Yves Smith skizziert vier mögliche Erklärungen für das Verhalten der USA:
- Die USA sind überzeugt, dass Russland wirtschaftlich in ernsthaften Schwierigkeiten steckt.
- Sie glauben, dass Russland von einem Waffenstillstand profitieren würde und wollen dies verhindern.
- Die Neocons – insbesondere Rubio und einige europäische Partner – haben Trump überlistet.
- Am wahrscheinlichsten: Trump agiert weiterhin ohne klare Strategie und verfolgt lediglich kurzfristige taktische Ziele. Sein vorrangiges Anliegen ist es, in jeder Auseinandersetzung die Oberhand zu gewinnen, unabhängig von den langfristigen Konsequenzen.
Trump und seine Verbündeten haben sich während und nach dem internen Machtkampf im Weißen Haus darauf konzentriert, Zelensky zu demütigen. Doch was haben die USA letztlich davon? Zelensky tourte durch Europa, erhielt politische Rückendeckung, die ihn im eigenen Land stärkte. Während Washington vermeintlich am längeren Hebel saß, konnte es in Riad kaum substanzielle Ergebnisse erzielen – abgesehen von einer optischen Inszenierung.
Seit 2014 hat die Ukraine wiederholt Waffenstillstände akzeptiert – stets nach militärischen Rückschlägen – und diese dann umgehend gebrochen. Die jüngste Niederlage in der Region Kursk könnte die Ukraine dazu bewegt haben, den US-Vorschlag anzunehmen. Doch was sollte sie daran hindern, diesen Waffenstillstand ebenso zu brechen, sollte Russland zustimmen?
Die aktuelle Lage auf dem Schlachtfeld ist äußerst günstig für Russland. Jede Pause würde den USA und ihren Verbündeten nur die Gelegenheit geben, neue Waffen und Munition in die Ukraine zu schleusen. Die russischen Streitkräfte hingegen sind gut versorgt und haben keinen Bedarf an einer Feuerpause. Sollte die russische Führung dennoch einem Waffenstillstand zustimmen, würde sie sich erheblicher Kritik von nationalistischen und hardliner-freundlichen Kreisen aussetzen.

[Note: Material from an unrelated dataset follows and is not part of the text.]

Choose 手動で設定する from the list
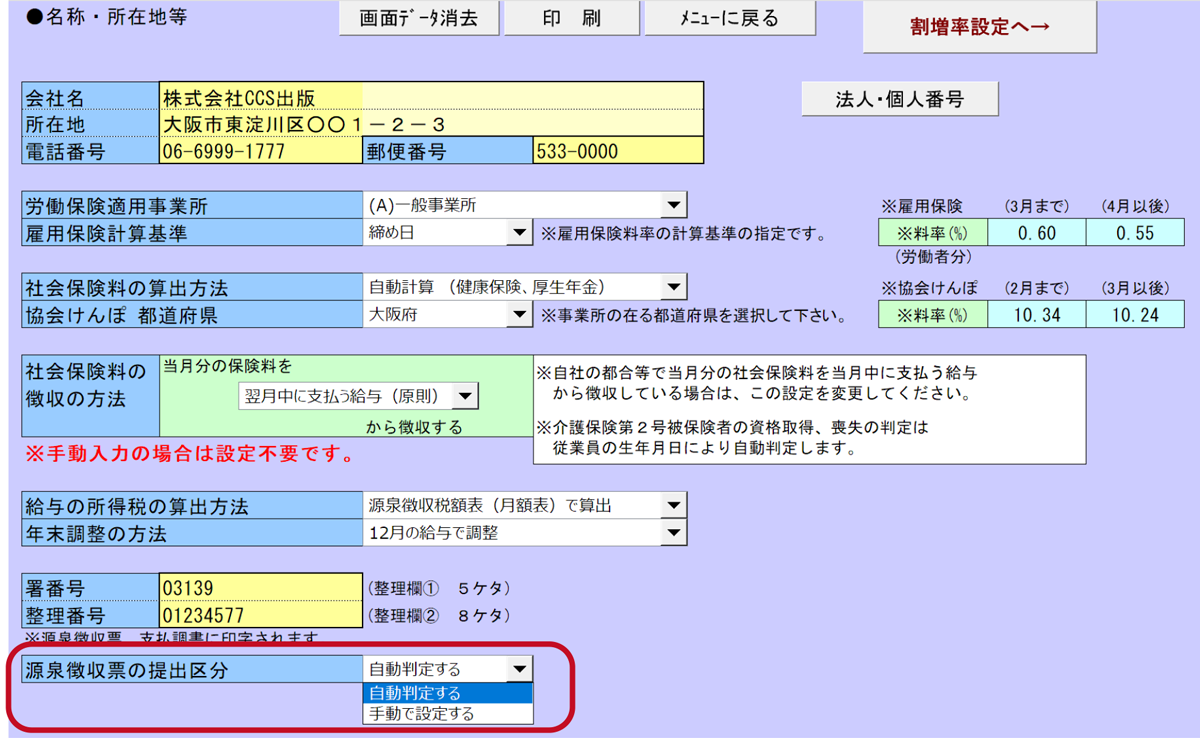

Gleichzeitig möchte Russland seine Verbündeten in China und im Globalen Süden nicht verärgern. Die einzige denkbare Motivation für Moskau, eine temporäre Waffenruhe zu akzeptieren, wäre daher externer Druck aus diesen Ländern. Allerdings gibt es bisher keine öffentlichen Äußerungen aus China oder anderen BRICS-Staaten, die darauf hindeuten.
Russland hat das offizielle Ergebnis der Gespräche zwischen den USA und der Ukraine noch nicht erhalten. Bevor es sich dazu äußert, wird es nicht auf bloßen Medienlärm reagieren.